▽

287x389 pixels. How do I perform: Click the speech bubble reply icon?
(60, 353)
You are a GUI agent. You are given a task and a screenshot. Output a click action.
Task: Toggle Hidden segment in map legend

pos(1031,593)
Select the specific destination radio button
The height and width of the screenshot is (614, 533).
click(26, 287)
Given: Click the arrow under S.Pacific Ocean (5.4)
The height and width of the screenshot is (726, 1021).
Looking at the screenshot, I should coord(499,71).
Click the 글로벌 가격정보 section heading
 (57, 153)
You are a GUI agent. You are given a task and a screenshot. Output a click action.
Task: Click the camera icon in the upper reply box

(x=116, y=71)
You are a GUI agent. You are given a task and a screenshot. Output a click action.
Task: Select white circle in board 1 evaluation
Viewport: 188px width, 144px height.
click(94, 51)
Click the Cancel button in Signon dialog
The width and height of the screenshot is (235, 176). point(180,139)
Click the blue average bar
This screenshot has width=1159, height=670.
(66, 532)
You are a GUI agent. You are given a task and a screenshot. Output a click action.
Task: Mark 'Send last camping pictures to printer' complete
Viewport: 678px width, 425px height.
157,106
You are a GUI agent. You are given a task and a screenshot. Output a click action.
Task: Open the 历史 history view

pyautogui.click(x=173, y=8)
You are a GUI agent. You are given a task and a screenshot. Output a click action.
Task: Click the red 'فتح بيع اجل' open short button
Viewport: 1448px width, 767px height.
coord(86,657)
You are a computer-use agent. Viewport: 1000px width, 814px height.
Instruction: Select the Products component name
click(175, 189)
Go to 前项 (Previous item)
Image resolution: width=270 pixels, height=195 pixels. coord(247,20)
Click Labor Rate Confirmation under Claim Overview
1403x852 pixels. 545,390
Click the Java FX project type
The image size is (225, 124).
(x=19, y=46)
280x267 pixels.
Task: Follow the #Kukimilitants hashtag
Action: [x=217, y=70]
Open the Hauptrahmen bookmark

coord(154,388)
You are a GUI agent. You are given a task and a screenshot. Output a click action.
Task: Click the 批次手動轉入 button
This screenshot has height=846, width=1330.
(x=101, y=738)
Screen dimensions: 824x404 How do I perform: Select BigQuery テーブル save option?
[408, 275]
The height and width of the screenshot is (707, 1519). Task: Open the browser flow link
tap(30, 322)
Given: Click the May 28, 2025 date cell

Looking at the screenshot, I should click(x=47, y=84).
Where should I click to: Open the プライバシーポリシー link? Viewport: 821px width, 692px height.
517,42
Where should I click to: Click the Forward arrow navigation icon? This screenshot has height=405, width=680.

△

YOUR TASK: Copy out, word for word, the part of the entries above that begins at the line with "The height and width of the screenshot is (726, 1021)." and ends at the line with "You are a computer-use", including both.

ANSWER TO THE EXERCISE:
The height and width of the screenshot is (726, 1021).
Looking at the screenshot, I should coord(499,71).
Click the 글로벌 가격정보 section heading
 (57, 153)
You are a GUI agent. You are given a task and a screenshot. Output a click action.
Task: Click the camera icon in the upper reply box

(x=116, y=71)
You are a GUI agent. You are given a task and a screenshot. Output a click action.
Task: Select white circle in board 1 evaluation
Viewport: 188px width, 144px height.
click(94, 51)
Click the Cancel button in Signon dialog
The width and height of the screenshot is (235, 176). point(180,139)
Click the blue average bar
This screenshot has width=1159, height=670.
(66, 532)
You are a GUI agent. You are given a task and a screenshot. Output a click action.
Task: Mark 'Send last camping pictures to printer' complete
Viewport: 678px width, 425px height.
157,106
You are a GUI agent. You are given a task and a screenshot. Output a click action.
Task: Open the 历史 history view

pyautogui.click(x=173, y=8)
You are a GUI agent. You are given a task and a screenshot. Output a click action.
Task: Click the red 'فتح بيع اجل' open short button
Viewport: 1448px width, 767px height.
coord(86,657)
You are a computer-use agent. Viewport: 1000px width, 814px height.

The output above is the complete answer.